Charles Pickering: A man of great honor and courage
By John A. Nowacki
web posted October 6, 2003
Longtime Bush judicial nominee Charles Pickering finally made it out of
the Judiciary Committee last Thursday, after waiting nearly two and a half
years and enduring one of the worst campaigns of character assassination
waged by the left-wing borking squad.
Despite decades of working toward racial reconciliation, the Mississippi
native and federal district judge found himself branded a racist by liberal
interest groups and the Democrat senators who look to them for their marching
orders. He was defeated in a party-line committee vote early last year even
though he had votes for confirmation in the Democrat-controlled Senate.
Last year's blatant refusal by the Judiciary Committee's Gang of Ten to
give his record a fair review led President Bush to renominate him to the
Fifth Circuit in January, and while the threat of a filibuster has loomed
over him since then, Senator Orrin Hatch - the current committee chairman
- had no reservations about bringing him up for another committee vote.

EXERCISE TASKS:
A – Answer these from the piece on Charles Pickering:
(i) About how long had Pickering waited before he made it out of the Judiciary Committee?
(ii) To which court did President Bush renominate him in January?
(iii) Who was the committee chairman at the time?
B – For each statement, say yes or no based on the piece on Charles Pickering, and quote the words that decide it:
(i) Pickering was born in Mississippi.
(ii) Pickering lost the party-line committee vote late last year.
(iii) Orrin Hatch had doubts about bringing Pickering up for another committee vote.
C – Extend the piece on Charles Pickering, starting after its last sentence.
The records have no connection to the piece on Charles Pickering.

DATA SUPPLIED:
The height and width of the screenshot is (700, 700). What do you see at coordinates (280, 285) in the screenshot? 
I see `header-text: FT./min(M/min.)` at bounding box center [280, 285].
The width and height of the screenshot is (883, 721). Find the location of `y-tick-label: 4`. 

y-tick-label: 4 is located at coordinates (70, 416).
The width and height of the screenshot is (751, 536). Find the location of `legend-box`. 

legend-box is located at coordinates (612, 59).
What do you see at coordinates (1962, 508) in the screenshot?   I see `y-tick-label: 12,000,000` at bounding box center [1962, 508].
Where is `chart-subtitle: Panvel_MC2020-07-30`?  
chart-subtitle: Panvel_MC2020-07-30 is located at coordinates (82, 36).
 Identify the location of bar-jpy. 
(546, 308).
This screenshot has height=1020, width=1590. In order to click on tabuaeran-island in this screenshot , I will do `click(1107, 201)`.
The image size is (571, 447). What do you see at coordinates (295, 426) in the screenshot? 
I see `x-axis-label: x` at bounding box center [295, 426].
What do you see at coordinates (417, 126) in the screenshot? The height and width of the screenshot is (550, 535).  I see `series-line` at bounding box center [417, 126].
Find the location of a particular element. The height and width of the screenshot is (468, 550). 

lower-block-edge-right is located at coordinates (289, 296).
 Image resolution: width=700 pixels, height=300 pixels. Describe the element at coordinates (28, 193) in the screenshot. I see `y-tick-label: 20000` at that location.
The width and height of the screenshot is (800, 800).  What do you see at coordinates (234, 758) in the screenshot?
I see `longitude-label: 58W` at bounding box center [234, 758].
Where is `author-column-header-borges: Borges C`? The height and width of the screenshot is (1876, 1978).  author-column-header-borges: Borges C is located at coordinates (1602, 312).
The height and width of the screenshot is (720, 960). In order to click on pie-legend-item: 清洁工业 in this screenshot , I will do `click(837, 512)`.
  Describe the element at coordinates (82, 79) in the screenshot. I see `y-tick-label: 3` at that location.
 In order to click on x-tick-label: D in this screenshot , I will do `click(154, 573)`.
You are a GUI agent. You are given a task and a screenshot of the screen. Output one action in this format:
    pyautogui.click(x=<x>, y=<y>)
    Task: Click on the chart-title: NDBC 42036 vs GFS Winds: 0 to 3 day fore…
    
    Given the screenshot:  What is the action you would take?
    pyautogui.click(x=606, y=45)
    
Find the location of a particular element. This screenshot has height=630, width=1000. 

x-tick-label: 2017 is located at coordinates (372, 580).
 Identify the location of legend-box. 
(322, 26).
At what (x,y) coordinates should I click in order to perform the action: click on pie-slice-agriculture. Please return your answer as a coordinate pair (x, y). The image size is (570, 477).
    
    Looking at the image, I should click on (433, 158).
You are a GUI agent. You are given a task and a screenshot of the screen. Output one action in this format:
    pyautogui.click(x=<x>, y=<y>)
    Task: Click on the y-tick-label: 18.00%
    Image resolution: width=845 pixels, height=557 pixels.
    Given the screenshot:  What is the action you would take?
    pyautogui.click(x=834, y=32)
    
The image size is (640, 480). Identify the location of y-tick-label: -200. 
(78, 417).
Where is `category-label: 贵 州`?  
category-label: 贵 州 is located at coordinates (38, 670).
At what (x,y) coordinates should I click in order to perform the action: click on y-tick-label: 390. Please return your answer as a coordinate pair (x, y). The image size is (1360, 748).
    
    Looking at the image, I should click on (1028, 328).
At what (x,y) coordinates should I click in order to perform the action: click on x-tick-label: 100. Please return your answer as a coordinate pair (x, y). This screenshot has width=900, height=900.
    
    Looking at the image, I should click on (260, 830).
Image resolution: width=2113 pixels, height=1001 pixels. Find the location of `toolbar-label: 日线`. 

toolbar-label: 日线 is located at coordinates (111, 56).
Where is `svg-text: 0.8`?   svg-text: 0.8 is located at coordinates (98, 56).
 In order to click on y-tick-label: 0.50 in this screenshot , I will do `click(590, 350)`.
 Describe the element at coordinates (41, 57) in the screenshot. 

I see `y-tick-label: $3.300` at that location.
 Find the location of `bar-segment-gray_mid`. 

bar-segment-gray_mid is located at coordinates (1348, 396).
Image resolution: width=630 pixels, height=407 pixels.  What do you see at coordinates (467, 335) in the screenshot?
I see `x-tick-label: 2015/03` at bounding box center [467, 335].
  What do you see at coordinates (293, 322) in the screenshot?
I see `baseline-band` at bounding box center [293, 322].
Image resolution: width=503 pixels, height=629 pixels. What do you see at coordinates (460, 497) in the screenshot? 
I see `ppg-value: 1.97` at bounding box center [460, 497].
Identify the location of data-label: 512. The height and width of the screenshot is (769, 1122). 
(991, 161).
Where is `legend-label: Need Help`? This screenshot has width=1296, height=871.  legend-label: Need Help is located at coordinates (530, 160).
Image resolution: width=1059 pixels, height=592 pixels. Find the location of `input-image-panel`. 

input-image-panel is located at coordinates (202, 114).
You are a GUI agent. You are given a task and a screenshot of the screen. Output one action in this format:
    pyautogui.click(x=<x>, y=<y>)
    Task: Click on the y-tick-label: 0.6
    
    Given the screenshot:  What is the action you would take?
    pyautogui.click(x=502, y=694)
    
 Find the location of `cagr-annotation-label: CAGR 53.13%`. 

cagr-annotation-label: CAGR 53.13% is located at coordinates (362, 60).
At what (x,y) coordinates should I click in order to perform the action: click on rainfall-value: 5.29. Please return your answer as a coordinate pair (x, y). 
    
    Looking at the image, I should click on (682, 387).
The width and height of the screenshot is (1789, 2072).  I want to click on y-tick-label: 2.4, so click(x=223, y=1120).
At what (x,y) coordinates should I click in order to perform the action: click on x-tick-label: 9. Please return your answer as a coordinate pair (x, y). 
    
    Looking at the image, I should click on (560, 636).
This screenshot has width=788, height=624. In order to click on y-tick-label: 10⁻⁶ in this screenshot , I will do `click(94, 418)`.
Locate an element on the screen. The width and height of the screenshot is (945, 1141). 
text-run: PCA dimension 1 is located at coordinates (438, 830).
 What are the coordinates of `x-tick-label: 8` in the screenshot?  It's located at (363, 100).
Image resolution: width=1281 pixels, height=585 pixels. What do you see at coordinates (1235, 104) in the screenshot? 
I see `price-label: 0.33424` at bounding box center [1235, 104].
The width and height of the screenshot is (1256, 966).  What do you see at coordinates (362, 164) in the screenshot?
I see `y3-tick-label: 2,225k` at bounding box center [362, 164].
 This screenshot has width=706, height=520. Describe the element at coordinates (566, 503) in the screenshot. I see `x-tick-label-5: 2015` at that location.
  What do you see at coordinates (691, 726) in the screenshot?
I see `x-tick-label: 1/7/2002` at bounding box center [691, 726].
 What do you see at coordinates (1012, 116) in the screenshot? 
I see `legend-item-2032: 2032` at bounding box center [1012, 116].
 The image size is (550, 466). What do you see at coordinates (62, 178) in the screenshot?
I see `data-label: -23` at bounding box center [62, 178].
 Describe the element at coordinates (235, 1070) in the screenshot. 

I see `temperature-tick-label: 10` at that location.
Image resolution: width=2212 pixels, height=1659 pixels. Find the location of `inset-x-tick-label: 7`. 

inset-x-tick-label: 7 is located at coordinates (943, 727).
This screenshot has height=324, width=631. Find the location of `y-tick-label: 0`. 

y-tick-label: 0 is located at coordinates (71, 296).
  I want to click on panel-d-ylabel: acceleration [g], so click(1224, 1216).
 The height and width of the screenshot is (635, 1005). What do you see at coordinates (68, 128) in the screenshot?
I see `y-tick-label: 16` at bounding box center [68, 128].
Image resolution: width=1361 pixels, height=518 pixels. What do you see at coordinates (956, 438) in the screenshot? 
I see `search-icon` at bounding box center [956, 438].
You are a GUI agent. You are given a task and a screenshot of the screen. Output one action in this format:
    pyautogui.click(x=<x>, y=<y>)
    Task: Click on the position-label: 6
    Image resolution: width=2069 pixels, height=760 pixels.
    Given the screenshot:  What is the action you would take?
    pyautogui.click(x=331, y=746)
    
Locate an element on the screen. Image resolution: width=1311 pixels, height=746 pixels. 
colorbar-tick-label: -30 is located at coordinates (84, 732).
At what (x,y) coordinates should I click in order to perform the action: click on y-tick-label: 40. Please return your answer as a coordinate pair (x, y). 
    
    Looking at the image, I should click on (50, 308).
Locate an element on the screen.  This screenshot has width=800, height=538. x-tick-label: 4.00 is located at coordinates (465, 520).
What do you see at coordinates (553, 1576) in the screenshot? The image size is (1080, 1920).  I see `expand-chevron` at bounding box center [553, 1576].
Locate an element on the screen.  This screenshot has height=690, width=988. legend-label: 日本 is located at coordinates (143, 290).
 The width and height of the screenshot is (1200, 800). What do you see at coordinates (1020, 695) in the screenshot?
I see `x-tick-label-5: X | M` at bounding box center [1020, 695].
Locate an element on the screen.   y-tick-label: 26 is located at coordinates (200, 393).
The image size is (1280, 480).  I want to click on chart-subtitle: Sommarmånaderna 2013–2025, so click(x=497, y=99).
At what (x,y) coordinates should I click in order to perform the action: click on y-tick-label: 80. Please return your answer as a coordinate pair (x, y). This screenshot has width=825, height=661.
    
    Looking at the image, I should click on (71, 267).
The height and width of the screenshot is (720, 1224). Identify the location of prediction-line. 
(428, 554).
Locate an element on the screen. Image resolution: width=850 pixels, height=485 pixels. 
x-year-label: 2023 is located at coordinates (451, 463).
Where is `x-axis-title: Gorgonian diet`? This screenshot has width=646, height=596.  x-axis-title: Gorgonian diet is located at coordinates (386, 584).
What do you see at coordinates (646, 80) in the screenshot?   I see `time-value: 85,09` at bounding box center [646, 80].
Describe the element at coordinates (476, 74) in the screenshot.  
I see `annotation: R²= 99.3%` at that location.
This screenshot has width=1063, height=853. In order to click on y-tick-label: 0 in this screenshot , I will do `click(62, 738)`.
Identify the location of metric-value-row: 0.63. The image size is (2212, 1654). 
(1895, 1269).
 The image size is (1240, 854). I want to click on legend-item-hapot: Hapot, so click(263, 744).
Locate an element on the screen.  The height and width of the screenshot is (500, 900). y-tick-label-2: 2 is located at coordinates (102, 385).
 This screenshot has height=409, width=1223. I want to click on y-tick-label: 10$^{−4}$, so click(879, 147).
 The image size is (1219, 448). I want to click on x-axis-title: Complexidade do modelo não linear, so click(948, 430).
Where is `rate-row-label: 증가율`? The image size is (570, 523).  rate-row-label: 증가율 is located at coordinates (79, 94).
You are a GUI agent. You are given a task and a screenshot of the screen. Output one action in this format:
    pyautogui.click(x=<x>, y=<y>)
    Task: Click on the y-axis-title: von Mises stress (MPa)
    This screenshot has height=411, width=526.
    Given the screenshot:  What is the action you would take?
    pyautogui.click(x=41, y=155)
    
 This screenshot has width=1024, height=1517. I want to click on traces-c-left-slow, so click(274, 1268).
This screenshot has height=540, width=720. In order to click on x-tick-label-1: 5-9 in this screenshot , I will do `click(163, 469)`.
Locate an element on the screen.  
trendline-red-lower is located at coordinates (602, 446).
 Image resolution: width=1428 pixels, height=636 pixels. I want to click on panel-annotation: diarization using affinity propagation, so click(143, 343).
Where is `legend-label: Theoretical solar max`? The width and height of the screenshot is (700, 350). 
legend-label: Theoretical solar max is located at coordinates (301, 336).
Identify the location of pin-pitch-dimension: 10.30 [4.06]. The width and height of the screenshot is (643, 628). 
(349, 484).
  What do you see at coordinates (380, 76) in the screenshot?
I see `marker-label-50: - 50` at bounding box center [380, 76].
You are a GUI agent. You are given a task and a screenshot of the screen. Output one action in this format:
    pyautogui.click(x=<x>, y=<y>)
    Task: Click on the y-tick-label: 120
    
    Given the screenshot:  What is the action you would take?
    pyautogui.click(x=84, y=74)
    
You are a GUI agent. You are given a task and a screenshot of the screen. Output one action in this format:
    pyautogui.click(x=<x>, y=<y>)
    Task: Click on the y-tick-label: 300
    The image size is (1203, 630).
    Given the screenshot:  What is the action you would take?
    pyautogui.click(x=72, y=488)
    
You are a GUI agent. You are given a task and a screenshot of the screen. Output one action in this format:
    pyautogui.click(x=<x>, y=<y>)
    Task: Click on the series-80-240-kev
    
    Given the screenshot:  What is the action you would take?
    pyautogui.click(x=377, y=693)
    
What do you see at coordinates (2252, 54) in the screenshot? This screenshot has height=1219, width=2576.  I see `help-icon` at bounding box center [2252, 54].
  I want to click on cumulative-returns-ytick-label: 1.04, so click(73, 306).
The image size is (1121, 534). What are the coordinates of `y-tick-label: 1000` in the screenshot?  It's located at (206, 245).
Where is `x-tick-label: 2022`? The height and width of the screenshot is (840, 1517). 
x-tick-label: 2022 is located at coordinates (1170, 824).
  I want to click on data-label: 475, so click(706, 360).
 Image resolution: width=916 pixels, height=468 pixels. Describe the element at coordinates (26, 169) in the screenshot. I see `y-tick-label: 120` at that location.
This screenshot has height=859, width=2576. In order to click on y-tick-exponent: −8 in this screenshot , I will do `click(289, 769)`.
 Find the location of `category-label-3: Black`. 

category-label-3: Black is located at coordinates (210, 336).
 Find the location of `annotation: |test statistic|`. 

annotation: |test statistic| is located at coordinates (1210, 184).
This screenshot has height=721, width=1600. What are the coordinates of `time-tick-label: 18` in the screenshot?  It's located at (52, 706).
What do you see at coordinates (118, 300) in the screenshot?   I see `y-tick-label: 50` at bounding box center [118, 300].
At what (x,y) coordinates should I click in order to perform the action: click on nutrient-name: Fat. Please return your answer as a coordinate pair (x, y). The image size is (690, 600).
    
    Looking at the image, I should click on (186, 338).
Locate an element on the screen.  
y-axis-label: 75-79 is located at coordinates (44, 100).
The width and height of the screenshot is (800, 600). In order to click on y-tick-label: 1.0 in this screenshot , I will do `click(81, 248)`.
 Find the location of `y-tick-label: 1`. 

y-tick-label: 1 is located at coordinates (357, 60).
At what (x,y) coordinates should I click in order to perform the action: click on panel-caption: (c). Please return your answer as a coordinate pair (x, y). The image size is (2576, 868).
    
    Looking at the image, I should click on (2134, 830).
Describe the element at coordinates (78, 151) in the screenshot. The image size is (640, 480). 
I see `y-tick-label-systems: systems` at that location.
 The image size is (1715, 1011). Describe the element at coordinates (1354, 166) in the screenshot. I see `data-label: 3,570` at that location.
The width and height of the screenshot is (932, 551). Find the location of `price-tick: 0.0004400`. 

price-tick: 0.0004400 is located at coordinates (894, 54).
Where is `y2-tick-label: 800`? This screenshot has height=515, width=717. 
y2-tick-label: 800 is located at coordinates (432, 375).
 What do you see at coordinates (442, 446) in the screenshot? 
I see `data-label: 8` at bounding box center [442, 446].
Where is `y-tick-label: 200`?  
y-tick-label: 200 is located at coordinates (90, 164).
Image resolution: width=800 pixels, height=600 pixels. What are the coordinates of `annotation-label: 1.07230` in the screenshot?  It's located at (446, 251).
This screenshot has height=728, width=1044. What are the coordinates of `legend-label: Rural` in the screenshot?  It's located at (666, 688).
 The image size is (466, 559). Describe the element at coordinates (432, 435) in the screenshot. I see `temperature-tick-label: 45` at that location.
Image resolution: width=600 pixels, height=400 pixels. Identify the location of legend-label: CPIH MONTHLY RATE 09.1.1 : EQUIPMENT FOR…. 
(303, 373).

ANSWERS PER TASK:
A –
(i) Nearly two and a half years.
(ii) The Fifth Circuit.
(iii) Senator Orrin Hatch.

B –
(i) Yes: "the Mississippi native"
(ii) No: "He was defeated in a party-line committee vote early last year"
(iii) No: "had no reservations about bringing him up for another committee vote"

C –
That 10-9 vote came as no surprise, and the hard-line Democrats on the committee
stuck with their long-since discredited arguments against Pickering from
last year when they tried to keep the full Senate from voting. Republicans,
for their part, set the record straight, and no one on that side made a greater
impression than South Carolina's junior Senator, Lindsey Graham.
Graham addressed the charge of racism by reminding the committee that in
the case most often used by the Left, Judge Pickering's desire to see the
defendant receive a sentence that reflected his degree of culpability in
a cross burning (when the government barely punished the ringleader - who
had previously shot at the victims' house -- and another of the criminals)
was about justice, not about race. Even the prosecutor acknowledged the government's
sentencing request was "draconian," and when he handed down the
eventual sentence, Pickering was harsh in his condemnation of the defendant's
racist act.
But Graham didn't just limit himself to setting the facts straight.
"The truth is that the man has been under siege for a couple of years
now, and I can only imagine what he and his family have went through; this
is total hell," he said. "There's nothing worse you can say about
somebody other than that they're a racist. And there's nothing worse you
can say about a southern white person than that they're a racist. We have
to deal with that all the time, and it's our own fault to a certain extent."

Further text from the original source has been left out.